Task to carry out
Your output should be exactly the lines from the one containing "1046x596 pixels. Task: Open" through the final line of the following data, please, with no pictures.

START Data for the task

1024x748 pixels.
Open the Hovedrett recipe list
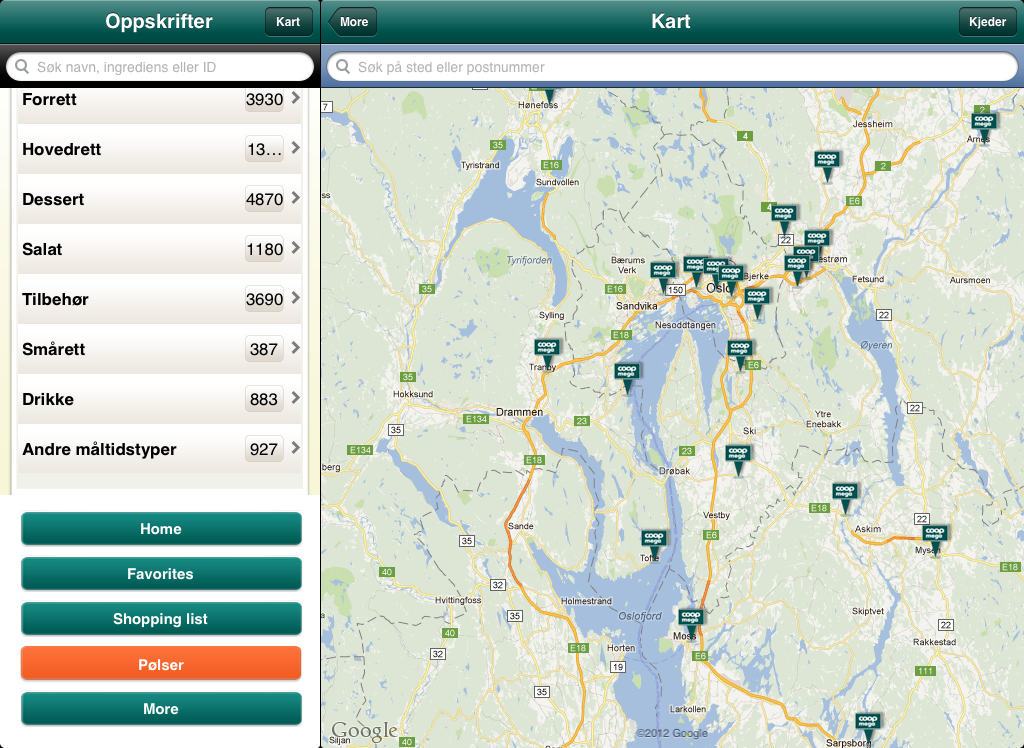click(x=159, y=149)
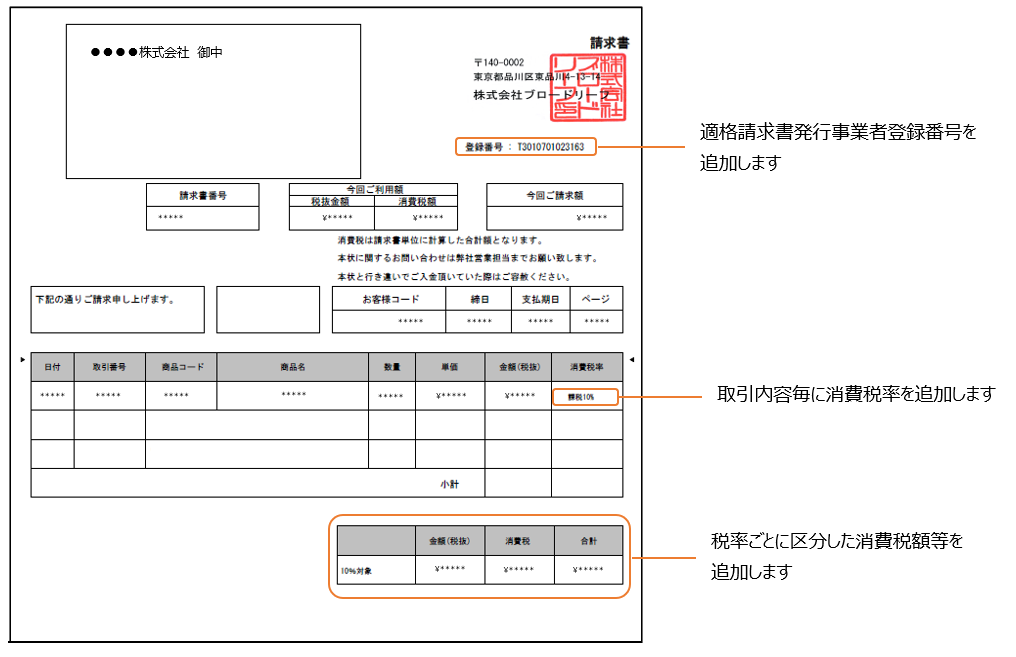Select the 商品名 column header

click(292, 367)
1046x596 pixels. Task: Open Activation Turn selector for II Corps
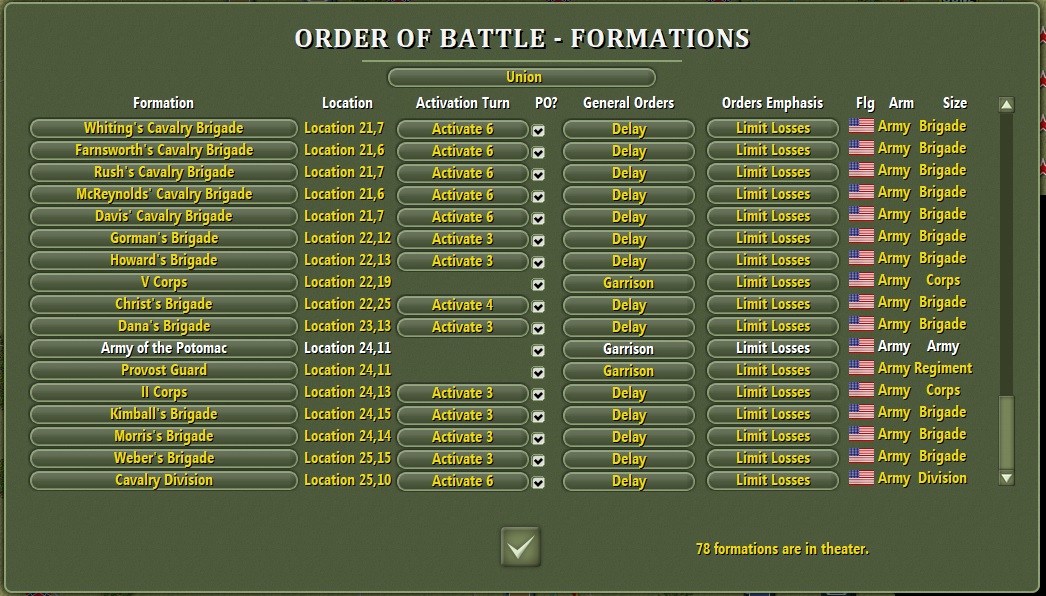pyautogui.click(x=462, y=392)
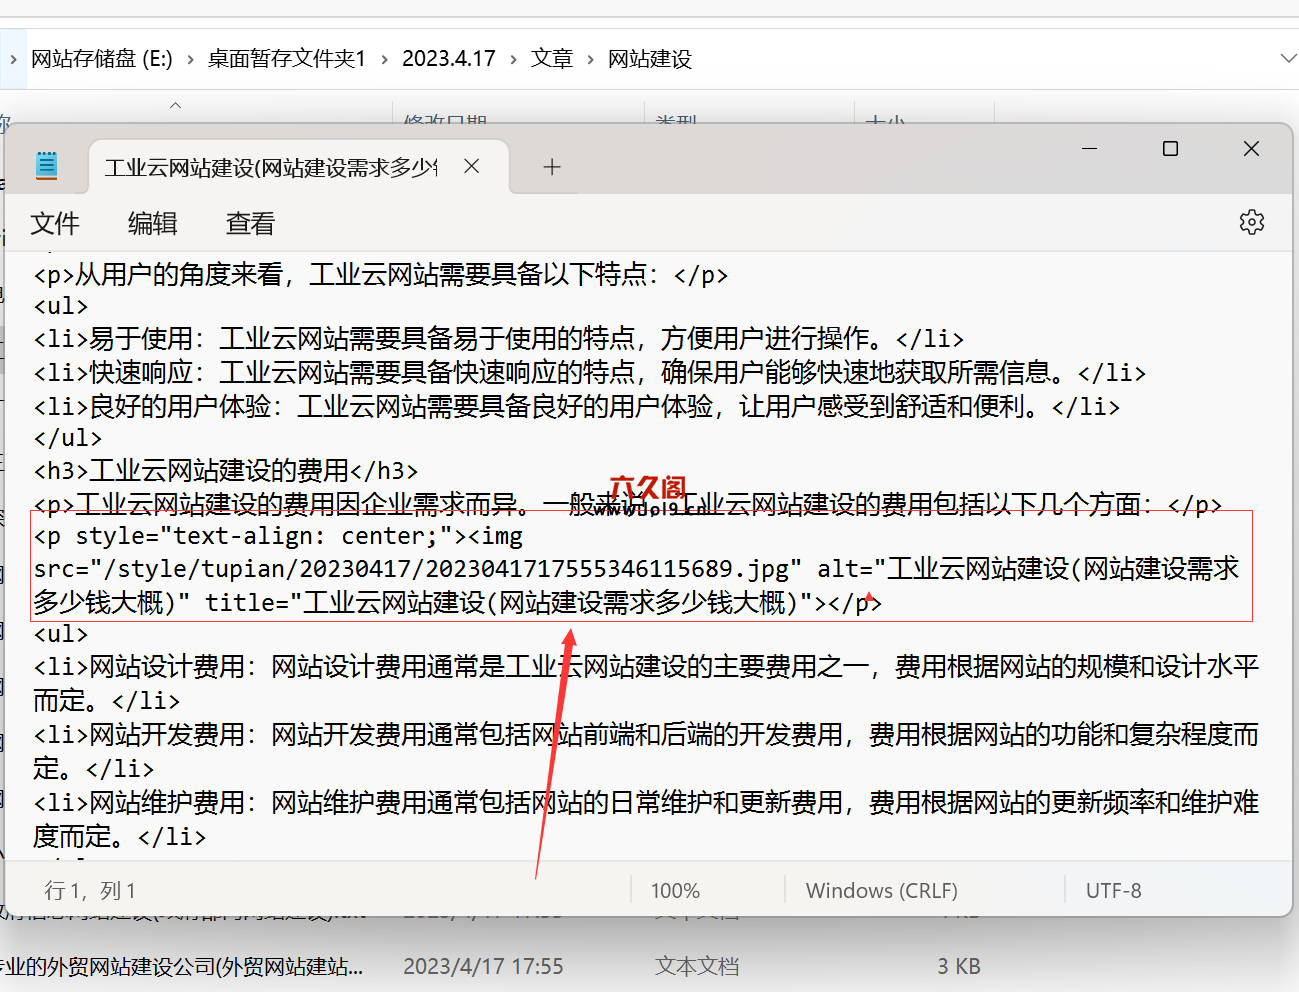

END Data for the task

Written solution
1046x596 pixels. Task: Open Activation Turn selector for II Corps
pyautogui.click(x=462, y=392)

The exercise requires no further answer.